Task to carry out -> The lines below that include "agent" are to be found and copied.

Supplied material ->
----------------------------------------
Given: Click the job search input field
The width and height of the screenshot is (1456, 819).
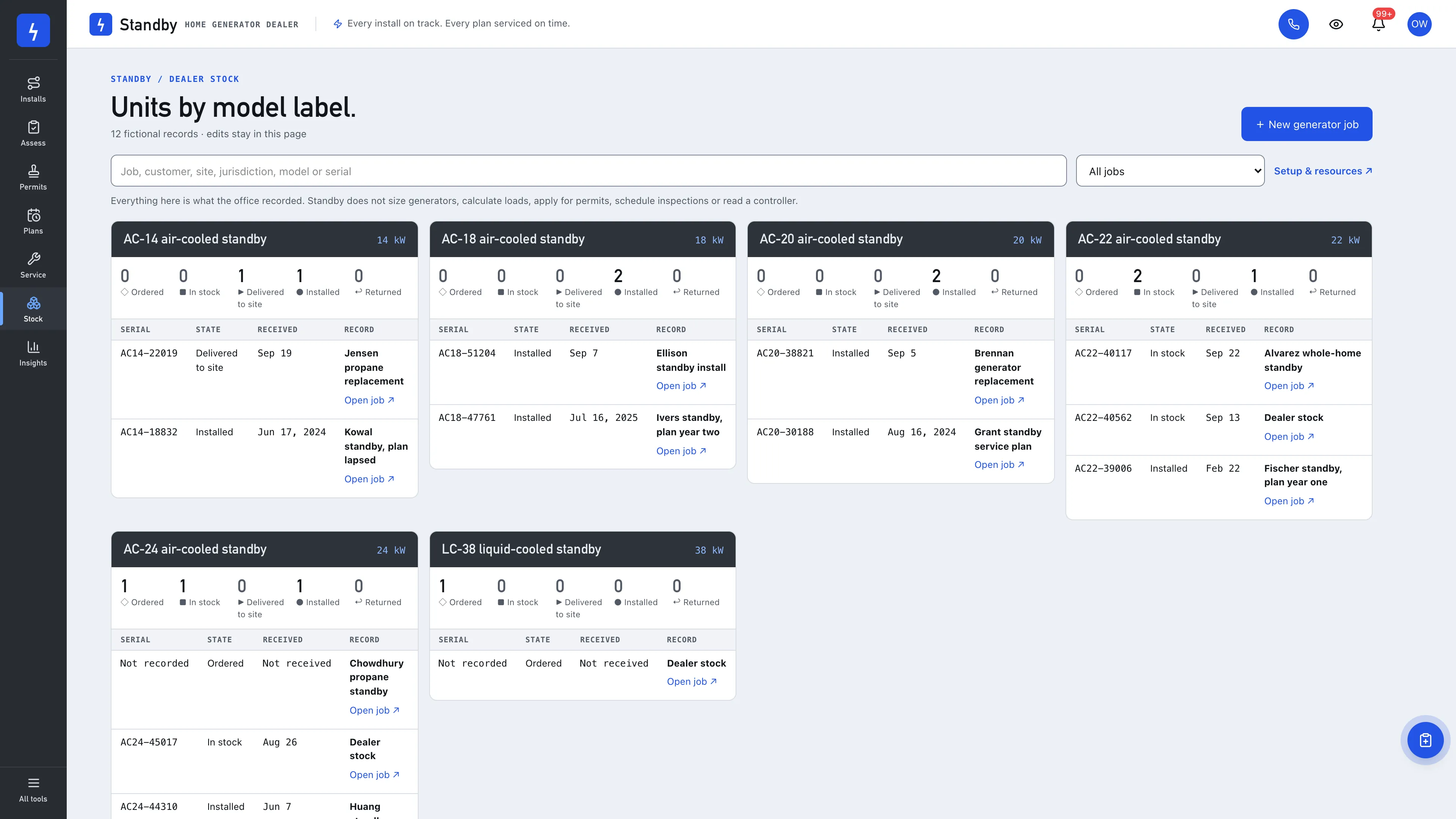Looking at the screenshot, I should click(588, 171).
----------------------------------------
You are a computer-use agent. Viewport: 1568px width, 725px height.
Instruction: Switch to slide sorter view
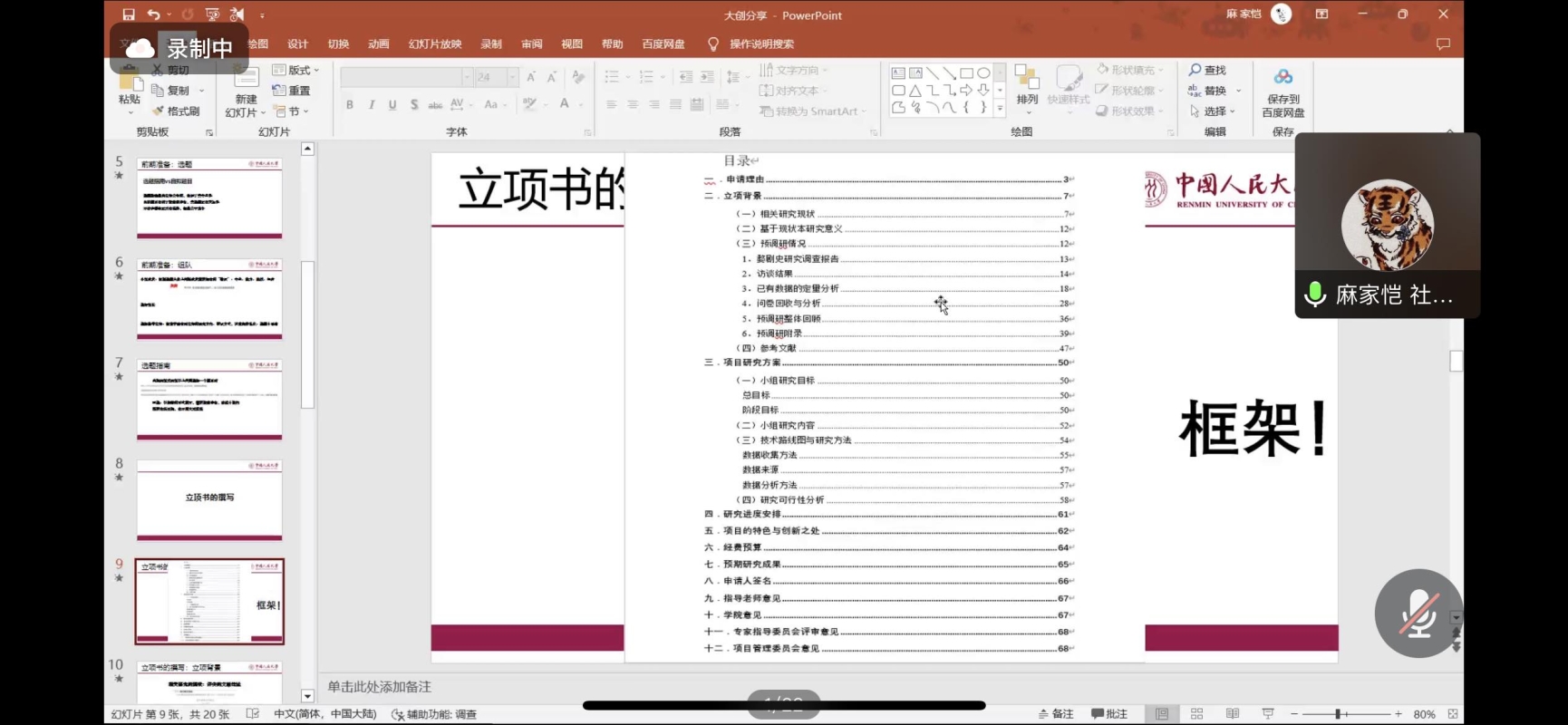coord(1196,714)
----------------------------------------
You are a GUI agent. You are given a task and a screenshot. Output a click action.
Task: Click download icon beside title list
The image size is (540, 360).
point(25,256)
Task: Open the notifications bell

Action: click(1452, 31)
----------------------------------------
Exercise solution ->
You are a computer-use agent. Viewport: 1568px width, 725px height.
You are a GUI agent. You are given a task and a screenshot. Output a click action.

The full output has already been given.